══ INFORMATION SUPPLIED
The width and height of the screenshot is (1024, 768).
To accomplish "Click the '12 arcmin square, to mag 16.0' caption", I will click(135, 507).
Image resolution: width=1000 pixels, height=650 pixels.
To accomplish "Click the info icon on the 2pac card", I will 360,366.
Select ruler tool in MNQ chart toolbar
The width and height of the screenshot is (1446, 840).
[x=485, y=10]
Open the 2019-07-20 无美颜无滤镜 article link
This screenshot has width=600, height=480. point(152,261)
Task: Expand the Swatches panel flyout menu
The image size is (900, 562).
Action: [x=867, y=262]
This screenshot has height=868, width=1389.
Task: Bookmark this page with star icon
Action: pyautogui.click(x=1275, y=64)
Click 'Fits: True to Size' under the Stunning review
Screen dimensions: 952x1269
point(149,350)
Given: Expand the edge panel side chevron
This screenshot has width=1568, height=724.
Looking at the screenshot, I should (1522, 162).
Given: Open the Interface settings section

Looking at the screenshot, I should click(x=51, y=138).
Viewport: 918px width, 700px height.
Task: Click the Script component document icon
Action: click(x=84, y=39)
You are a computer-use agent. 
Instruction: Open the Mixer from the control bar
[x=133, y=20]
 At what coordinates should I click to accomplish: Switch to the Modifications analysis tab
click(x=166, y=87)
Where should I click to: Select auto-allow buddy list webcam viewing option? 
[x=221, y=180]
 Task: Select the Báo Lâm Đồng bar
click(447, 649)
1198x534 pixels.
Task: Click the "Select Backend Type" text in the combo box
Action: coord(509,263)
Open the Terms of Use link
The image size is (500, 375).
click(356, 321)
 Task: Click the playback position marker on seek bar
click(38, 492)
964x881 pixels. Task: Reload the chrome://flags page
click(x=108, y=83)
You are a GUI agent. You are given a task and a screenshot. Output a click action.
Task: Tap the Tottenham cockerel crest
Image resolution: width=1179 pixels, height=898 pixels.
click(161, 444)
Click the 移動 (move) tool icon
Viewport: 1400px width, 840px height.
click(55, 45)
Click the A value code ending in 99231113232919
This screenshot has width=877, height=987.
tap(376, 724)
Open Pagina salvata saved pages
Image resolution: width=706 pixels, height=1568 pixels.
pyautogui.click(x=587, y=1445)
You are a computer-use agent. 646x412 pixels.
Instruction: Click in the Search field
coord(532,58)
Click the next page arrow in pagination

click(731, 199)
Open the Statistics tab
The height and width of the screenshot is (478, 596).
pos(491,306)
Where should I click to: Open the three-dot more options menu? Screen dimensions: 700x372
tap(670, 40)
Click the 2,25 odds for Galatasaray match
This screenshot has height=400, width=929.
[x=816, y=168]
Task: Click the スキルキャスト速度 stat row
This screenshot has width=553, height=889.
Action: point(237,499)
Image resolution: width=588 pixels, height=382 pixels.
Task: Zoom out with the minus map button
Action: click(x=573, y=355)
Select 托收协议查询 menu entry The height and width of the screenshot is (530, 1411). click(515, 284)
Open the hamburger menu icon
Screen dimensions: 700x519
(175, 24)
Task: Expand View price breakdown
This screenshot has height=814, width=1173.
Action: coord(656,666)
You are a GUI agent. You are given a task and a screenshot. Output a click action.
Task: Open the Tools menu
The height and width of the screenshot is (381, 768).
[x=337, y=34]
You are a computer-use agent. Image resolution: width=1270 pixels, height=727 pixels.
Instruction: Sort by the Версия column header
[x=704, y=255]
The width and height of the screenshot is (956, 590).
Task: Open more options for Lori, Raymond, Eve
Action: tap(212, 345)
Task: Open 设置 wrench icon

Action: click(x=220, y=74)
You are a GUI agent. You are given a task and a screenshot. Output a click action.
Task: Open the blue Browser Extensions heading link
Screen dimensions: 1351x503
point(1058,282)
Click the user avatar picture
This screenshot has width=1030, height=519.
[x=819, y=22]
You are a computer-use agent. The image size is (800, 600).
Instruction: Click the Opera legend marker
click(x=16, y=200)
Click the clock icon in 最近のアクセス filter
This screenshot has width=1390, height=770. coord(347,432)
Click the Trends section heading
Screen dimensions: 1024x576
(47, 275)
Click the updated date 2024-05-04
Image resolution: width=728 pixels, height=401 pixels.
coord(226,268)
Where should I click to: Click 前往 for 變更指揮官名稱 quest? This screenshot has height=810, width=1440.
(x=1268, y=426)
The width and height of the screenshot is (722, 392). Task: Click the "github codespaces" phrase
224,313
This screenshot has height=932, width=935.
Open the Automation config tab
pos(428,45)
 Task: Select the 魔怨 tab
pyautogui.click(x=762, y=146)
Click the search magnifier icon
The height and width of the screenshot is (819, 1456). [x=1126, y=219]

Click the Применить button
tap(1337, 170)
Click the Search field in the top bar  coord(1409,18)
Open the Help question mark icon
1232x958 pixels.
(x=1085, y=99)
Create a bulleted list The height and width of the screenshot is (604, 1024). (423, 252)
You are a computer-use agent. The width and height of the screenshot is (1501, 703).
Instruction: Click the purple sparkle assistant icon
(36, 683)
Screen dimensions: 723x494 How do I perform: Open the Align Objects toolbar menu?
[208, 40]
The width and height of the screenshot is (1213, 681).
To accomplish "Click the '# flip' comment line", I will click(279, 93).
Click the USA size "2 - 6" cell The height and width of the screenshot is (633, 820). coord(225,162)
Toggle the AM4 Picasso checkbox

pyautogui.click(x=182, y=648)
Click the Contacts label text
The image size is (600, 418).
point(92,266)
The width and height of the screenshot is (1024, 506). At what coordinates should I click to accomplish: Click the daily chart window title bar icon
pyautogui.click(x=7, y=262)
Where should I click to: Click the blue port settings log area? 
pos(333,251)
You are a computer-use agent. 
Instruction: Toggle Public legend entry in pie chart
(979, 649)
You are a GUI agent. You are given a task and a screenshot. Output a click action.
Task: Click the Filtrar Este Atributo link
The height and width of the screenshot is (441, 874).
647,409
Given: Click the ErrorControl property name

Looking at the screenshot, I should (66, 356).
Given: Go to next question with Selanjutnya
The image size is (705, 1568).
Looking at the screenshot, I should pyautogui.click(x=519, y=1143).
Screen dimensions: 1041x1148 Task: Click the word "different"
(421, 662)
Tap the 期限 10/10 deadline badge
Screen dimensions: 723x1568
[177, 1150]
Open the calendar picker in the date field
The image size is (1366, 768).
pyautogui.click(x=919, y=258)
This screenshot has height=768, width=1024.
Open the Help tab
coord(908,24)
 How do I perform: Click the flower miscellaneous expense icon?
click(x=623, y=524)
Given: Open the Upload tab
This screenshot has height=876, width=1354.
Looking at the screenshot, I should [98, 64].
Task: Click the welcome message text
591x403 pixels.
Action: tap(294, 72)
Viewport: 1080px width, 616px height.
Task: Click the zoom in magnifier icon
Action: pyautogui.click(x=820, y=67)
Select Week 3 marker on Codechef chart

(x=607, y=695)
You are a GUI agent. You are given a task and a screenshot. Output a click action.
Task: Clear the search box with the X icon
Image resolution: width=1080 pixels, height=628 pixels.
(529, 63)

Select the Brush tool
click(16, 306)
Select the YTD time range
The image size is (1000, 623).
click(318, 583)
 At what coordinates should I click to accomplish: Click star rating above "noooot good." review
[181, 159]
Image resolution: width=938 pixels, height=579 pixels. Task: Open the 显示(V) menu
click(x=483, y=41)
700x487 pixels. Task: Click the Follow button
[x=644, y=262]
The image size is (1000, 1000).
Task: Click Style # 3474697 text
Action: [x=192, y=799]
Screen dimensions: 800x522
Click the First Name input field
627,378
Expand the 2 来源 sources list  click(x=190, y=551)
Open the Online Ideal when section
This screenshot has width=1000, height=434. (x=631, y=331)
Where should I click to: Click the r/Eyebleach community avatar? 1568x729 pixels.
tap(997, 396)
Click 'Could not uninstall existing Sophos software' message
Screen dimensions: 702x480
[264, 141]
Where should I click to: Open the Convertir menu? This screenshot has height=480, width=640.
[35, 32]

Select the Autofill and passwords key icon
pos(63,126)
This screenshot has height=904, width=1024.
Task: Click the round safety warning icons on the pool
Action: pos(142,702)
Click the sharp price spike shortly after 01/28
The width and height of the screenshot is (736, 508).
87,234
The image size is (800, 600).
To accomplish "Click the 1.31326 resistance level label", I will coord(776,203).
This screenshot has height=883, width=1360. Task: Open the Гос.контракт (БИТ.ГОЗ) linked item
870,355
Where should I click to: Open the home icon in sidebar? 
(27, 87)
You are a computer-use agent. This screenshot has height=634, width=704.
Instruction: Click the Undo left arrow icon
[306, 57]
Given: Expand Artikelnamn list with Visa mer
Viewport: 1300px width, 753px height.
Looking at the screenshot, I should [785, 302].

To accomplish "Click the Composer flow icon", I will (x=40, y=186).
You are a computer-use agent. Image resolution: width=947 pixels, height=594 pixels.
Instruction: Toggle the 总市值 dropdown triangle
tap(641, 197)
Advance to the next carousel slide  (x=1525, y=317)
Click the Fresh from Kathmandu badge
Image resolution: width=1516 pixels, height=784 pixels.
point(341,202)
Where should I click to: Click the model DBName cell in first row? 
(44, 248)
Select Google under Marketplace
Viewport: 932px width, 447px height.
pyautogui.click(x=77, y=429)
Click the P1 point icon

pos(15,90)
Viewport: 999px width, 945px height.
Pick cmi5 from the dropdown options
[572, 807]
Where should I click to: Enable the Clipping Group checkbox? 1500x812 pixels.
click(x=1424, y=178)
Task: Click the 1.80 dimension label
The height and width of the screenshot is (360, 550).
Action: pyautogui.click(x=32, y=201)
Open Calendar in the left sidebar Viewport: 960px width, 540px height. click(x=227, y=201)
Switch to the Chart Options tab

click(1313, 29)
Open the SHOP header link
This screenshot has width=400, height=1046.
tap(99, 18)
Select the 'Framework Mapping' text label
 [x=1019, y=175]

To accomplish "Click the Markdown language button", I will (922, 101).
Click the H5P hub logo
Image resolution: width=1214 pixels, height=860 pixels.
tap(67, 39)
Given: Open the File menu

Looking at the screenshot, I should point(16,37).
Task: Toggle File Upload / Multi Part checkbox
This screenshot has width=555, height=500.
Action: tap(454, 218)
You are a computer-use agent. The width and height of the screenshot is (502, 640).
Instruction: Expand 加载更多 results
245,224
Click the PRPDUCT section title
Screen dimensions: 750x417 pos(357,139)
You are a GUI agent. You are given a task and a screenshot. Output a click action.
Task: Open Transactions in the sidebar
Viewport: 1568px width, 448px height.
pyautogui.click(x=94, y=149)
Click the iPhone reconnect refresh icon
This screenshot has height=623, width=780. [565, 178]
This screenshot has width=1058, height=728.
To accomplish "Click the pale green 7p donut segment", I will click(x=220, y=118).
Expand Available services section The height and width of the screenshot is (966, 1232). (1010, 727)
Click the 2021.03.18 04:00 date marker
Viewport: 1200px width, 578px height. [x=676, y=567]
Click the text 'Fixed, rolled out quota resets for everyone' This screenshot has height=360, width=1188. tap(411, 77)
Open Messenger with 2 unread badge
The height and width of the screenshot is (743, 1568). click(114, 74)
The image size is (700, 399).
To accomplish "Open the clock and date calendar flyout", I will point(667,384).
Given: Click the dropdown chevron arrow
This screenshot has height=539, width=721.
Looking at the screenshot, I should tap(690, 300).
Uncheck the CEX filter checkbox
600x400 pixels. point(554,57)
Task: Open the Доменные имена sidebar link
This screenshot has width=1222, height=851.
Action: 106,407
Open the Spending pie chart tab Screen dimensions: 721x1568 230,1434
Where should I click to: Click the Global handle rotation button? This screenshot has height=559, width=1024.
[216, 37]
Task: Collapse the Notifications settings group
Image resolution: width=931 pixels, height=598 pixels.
════
AIM OF THE EXERCISE » Reproduce, exactly and without additions, the run of lines from the start of the listing above to the line bearing "Task: Expand the Swatches panel flyout menu", inclusive.

ANSWER SECTION »
The width and height of the screenshot is (1024, 768).
To accomplish "Click the '12 arcmin square, to mag 16.0' caption", I will click(135, 507).
Image resolution: width=1000 pixels, height=650 pixels.
To accomplish "Click the info icon on the 2pac card", I will 360,366.
Select ruler tool in MNQ chart toolbar
The width and height of the screenshot is (1446, 840).
[x=485, y=10]
Open the 2019-07-20 无美颜无滤镜 article link
This screenshot has width=600, height=480. point(152,261)
Task: Expand the Swatches panel flyout menu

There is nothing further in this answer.